Art Statement #2 Feedback Session
Art Statement #2 is due today, posted to your blogs. Together in a small group, read each artist’s statements for the first part of class time.
Work together to give honest critical feedback on how theses words are operating in relationship to the artists work. Isolate the parts of each statement version that offer the most specific information about the work. Help each other to identify the parts of the statement versions that are redundant, general and unnecessary, or vague.
After each artist has their statement feedback, you are free to work independently in your studios for the remaining class session.
Images above:
These images are by artist Carmen Argote for her current artist in residence project at 18th Street Art Center in Los Angeles. Check out the show, on view through March 23rd, called “If only if were that easy”.
From the press release:
“As a multidisciplinary artist working in installation, Carmen Argote explore notions of home and place, interacting with architecture to reflect on personal histories and her own immigrant experience. She works with places and materials that surround her, utilizing local resources as points to expand from. Her practice uses the act of inhabiting as a starting point, allowing the work to take form as she respond to a space, materials and ideas developing from her own experiences and relationships to a site.
She works from an intimate and personal place, using shared experiences to connect the spaces that house us to notions of home and self. Often working with family, she explores the common immigrant experience as a layered, multigenerational, transnational experience that is echoed though shared memories, traumas, and aspirations, extending outward from the intimate space of home.

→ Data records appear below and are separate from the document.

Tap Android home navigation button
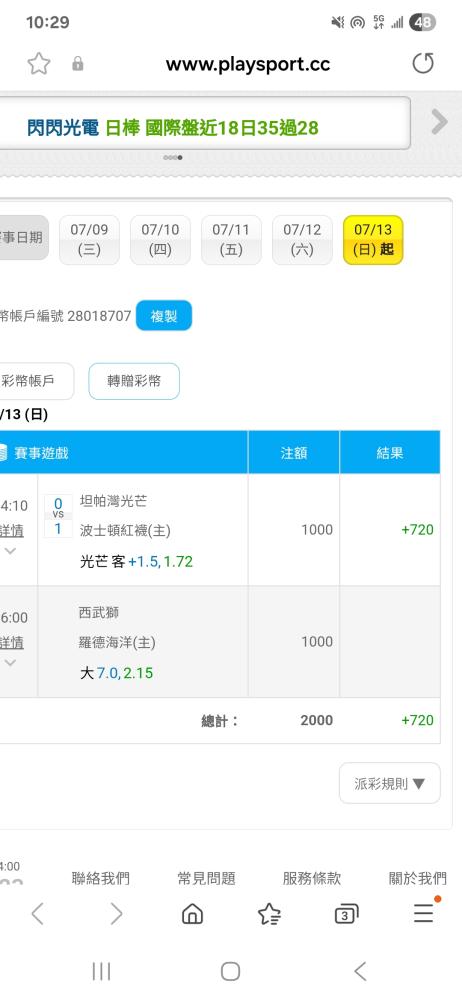The width and height of the screenshot is (462, 1000). pos(230,971)
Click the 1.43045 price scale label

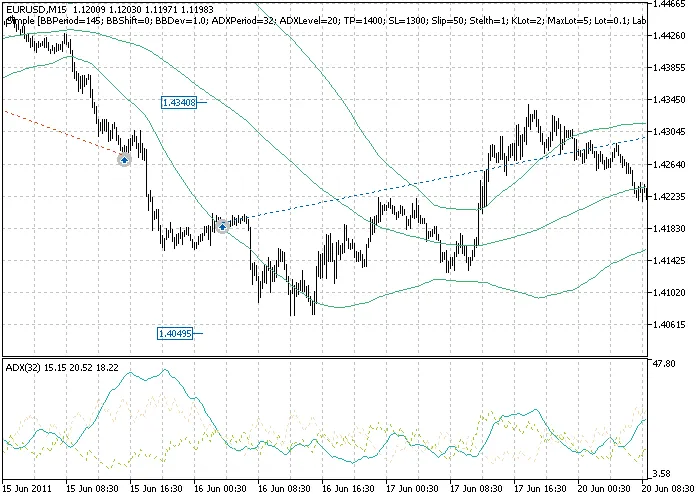[x=667, y=132]
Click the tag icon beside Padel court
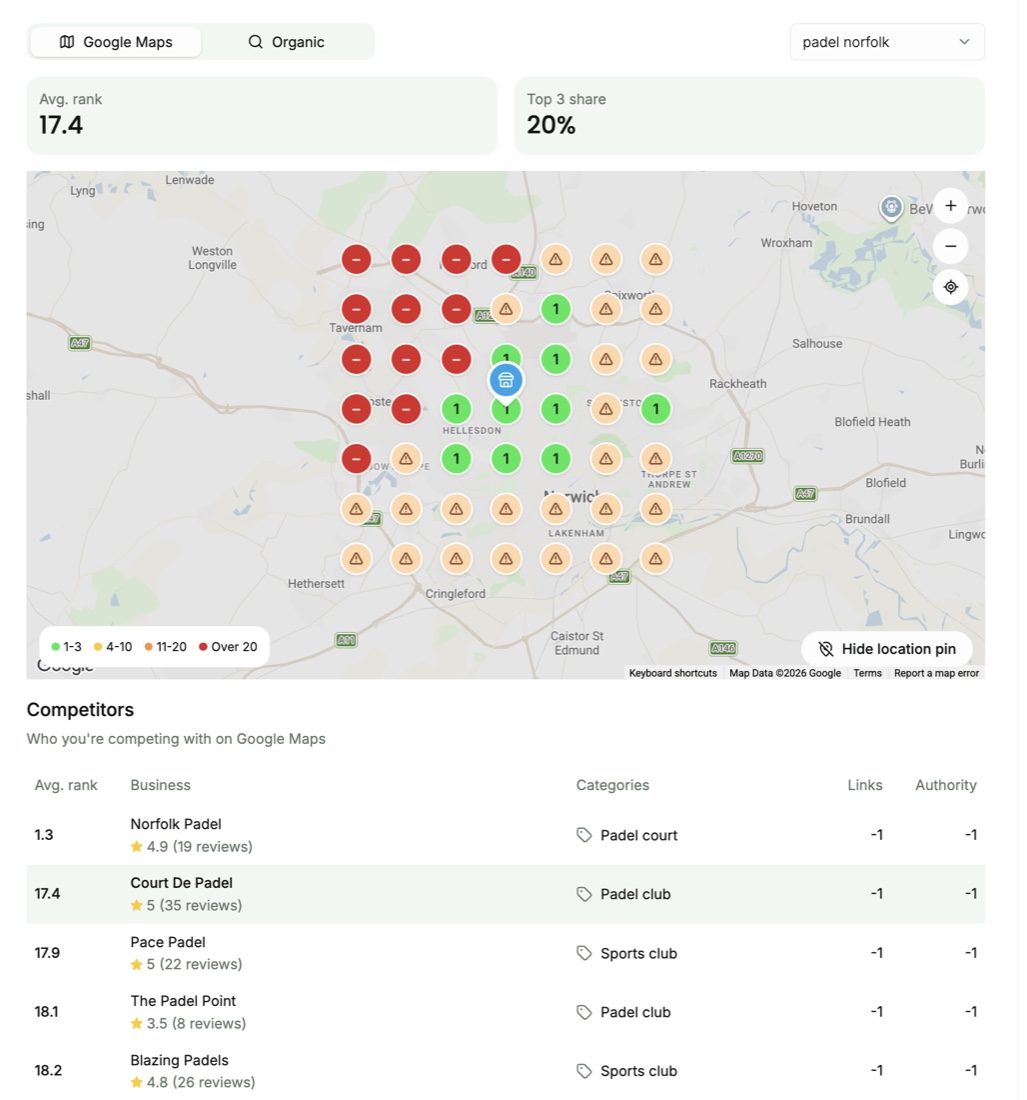This screenshot has width=1027, height=1100. pyautogui.click(x=584, y=835)
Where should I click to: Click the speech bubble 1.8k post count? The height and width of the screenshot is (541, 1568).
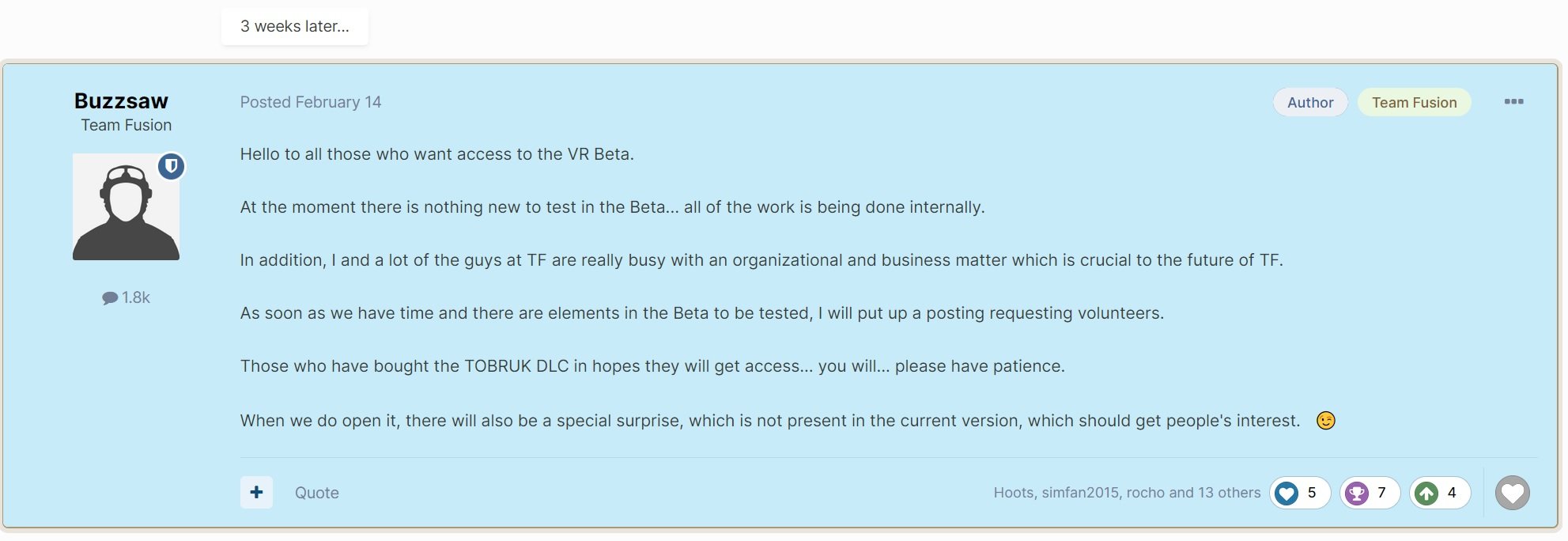tap(127, 297)
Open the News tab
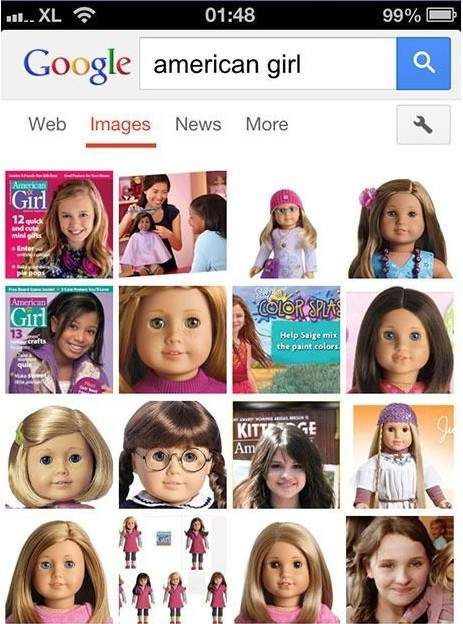463x624 pixels. pos(198,124)
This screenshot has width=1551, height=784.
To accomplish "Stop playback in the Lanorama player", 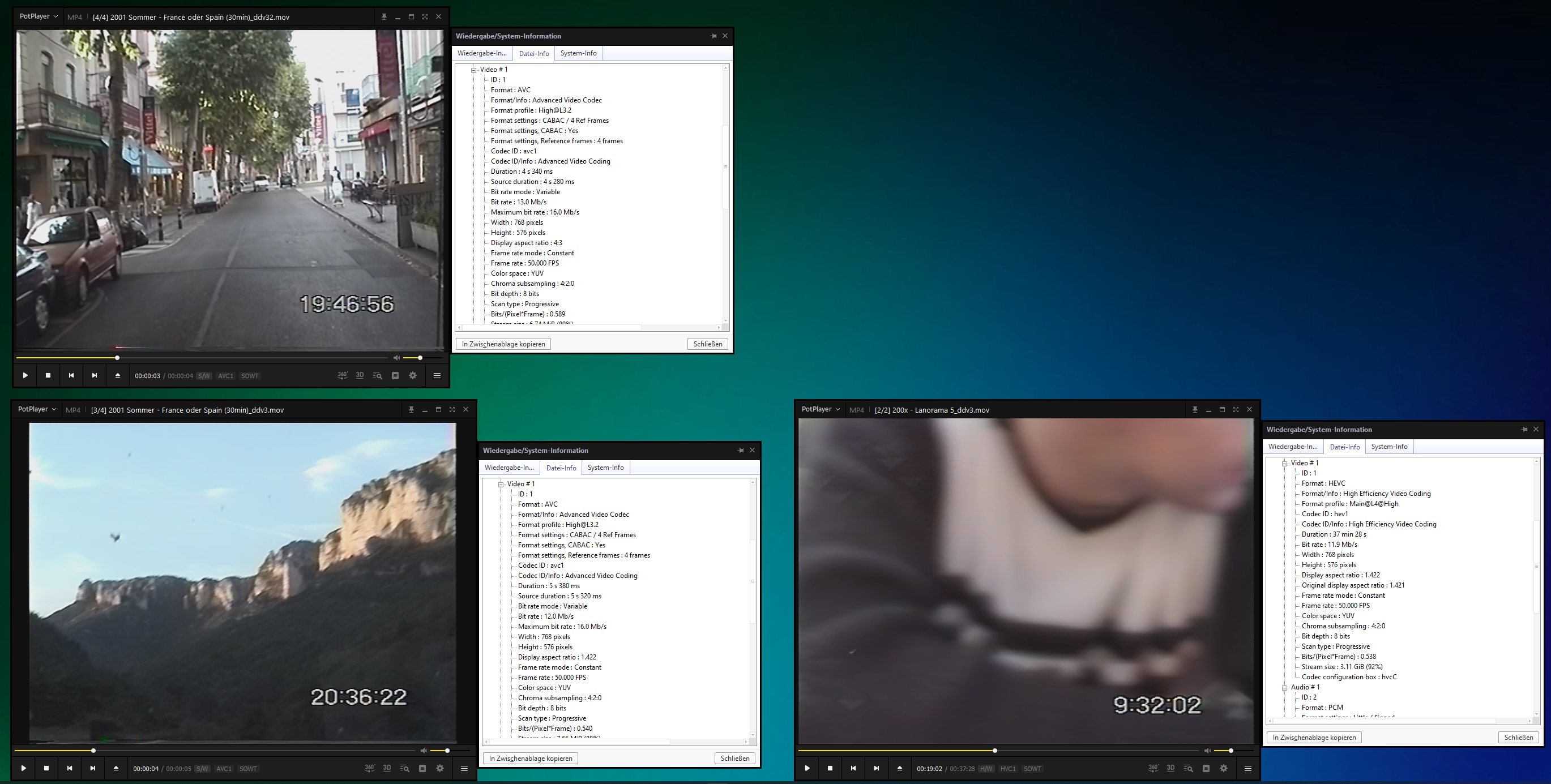I will click(x=830, y=768).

During her Artist Lab residency, Carmen Argote will be developing a performance on January 20, 2018 titled If only it were that easy… for the Pacific Standard Time Festival: Live Art LA/LA. An amateur motorcycle rally organized around an architectural mind map of the artist’s making, the work centers on a social exploration of motorcycle riding as a cognitive dream space akin to the “zone” or “flow” of artistic creation, inviting artists and culture workers who ride motorcycles themselves to collectively teach the artists about riding and about life.”